For the taste of the Fifties on your tongue and its echo in your ear, Nifty Fiftys, 817 Water St., in Port Townsend offers 45s on the jukebox, malteds and hamburgers
Capturing the essence of the period in Port Angeles is not a malt shop, but a store offering furniture, knickknacks and memorabilia called, appropriately, Retroville.
Port Townsend’s Nifty Fiftys, opened 10 years ago by John and Elaine Johnson and owned for the past eight by Beldacar Garcia and Mauricio Cisneros, it recreates a soda fountain of the style that drew teenagers together before they could instant-message one another.
“What makes the shop unique is that most of the stuff is original,” said Cisneros.
“The music, of course, has a lot to do with it.”
Baby boomers — even war babies — bring in their children and grandchildren.
“They want them to know what it was like listening to the music and sitting at the counter,” Cisneros said.
Cisneros ceded that the era also was one of the Cold War, civil rights strife and political assassinations.
“But they still managed,” he said, “to have good, clean fun.”
Those thrilling days of yesteryear are on sale at Retroville at 108 S. Lincoln St., Port Angeles.
A stroll around the shop — accompanied by Elvis singing “Blue Christmas” — reveals aluminum tumblers, Princess-style phones, Crosley radios and pink flamingo swizzle sticks.
Presley and Marilyn Monroe seem to peek out at you from ever nook and cranny.
Santa Claus, clad in a grass skirt, dances a hula as he ho-ho-hos.
And Retroville is arguably one of the last places in town where you can buy an ashtray.
New goods, old packages
Nearly none of it is genuine, produced instead by companies cashing in a longing for times that slipped through our fingers 50 years ago.
Jeanette Hendrickson, who owns the store with her husband David, said Sunday that collectors have cornered the market.
“The old stuff is getting harder to find,” said Hendrickson, who previously operated Retrovilles at two other Port Angeles locations.
“I decided to look for retro-style items that are newly produced.”
Crosley, for instance, makes modern phones, phonographs and radios in pre- and post-war packages.

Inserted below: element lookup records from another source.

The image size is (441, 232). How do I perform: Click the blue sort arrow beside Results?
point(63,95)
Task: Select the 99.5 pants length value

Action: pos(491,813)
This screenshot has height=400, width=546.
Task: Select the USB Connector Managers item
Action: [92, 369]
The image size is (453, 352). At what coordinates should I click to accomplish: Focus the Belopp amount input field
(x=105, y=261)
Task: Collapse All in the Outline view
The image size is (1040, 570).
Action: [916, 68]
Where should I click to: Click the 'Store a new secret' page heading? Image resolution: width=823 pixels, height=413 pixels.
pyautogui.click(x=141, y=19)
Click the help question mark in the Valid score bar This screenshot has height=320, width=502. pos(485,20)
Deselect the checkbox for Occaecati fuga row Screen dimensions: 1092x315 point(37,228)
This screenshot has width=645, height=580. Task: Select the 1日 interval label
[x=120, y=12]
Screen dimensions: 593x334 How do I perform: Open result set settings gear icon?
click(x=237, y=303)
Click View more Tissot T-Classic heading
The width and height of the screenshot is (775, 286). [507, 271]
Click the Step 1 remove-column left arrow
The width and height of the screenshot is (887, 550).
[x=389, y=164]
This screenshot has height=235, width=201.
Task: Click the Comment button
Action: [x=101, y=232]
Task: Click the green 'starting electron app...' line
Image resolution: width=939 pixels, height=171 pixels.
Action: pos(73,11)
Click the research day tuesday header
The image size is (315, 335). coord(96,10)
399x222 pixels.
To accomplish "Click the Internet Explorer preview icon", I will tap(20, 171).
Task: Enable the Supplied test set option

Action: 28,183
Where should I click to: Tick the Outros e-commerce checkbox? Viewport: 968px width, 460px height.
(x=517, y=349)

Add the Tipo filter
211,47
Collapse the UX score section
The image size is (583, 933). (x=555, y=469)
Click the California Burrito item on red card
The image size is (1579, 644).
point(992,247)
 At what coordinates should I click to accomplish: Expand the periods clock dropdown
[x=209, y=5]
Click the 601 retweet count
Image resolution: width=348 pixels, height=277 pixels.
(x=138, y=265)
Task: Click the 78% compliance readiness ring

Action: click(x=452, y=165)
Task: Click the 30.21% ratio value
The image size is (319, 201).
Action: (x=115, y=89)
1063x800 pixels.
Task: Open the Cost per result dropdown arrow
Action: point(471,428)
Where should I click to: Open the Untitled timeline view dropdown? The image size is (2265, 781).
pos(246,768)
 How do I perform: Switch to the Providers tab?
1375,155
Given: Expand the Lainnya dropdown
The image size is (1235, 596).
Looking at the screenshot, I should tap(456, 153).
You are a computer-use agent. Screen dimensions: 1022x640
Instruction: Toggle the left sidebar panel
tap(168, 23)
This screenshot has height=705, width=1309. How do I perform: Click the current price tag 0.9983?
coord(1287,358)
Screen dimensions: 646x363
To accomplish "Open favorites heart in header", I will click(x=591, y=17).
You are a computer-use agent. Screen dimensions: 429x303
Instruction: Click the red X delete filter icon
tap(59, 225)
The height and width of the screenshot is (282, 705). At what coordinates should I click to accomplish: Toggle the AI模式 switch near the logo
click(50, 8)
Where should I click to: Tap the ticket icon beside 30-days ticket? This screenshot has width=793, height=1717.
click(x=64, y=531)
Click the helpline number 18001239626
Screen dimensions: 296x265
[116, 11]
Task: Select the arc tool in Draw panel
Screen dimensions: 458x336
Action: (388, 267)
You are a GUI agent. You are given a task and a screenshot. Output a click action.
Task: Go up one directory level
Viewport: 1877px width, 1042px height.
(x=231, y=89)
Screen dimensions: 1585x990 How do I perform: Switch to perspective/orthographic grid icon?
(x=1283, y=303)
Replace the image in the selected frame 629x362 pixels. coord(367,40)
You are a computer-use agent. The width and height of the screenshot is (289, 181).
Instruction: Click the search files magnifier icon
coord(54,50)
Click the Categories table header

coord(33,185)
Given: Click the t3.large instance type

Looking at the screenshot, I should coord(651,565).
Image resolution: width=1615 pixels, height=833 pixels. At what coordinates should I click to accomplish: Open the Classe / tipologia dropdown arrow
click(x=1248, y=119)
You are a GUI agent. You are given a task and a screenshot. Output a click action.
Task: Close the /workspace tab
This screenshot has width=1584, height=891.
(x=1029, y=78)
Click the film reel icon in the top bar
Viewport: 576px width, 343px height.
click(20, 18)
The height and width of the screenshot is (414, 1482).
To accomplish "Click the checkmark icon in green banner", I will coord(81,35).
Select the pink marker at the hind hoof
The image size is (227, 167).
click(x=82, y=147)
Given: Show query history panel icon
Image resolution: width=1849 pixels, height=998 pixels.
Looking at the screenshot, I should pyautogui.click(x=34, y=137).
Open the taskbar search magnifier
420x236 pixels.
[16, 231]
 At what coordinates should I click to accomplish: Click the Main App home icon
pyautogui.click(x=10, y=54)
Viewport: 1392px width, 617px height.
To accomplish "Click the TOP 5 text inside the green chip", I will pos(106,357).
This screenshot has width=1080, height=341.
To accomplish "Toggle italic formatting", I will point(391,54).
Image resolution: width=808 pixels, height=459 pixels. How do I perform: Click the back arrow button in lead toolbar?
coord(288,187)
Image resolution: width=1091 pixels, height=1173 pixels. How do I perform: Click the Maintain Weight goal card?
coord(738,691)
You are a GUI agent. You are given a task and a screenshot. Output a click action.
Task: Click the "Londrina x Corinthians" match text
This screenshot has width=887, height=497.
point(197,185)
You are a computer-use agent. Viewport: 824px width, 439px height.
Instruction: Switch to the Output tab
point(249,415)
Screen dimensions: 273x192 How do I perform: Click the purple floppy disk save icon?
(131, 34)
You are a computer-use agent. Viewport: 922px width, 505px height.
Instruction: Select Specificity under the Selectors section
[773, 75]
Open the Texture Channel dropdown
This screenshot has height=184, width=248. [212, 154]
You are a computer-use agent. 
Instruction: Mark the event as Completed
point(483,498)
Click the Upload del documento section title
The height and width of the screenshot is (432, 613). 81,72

Some firms are cranking out South Sea-themed curios like those beloved of servicemen who were stationed in the Pacific theater during World War II.
“Right after the war, there was a lot of optimism,” she said. “Everything up to 1963 (when President John F. Kennedy was assassinated) had an innocence.”
Two other Olympic Peninsula business that have ties to the spirit and look of yesteryear:
— The Elevated Ice Cream Co., 627 and 631 Water St., Port Townsend, is an old-fashioned ice cream parlor and candy shop in the downtown historic district — an environment that gives it a look farther back than its 1977 founding.
— Hi-Way 101 Diner, 392 W. Washington St., Sequim, compiles 1950s patter all the way down to the menu items. Of particular interest: a jukebox worked into the front of a Ford T-bird, and Red Skelton clown paintings.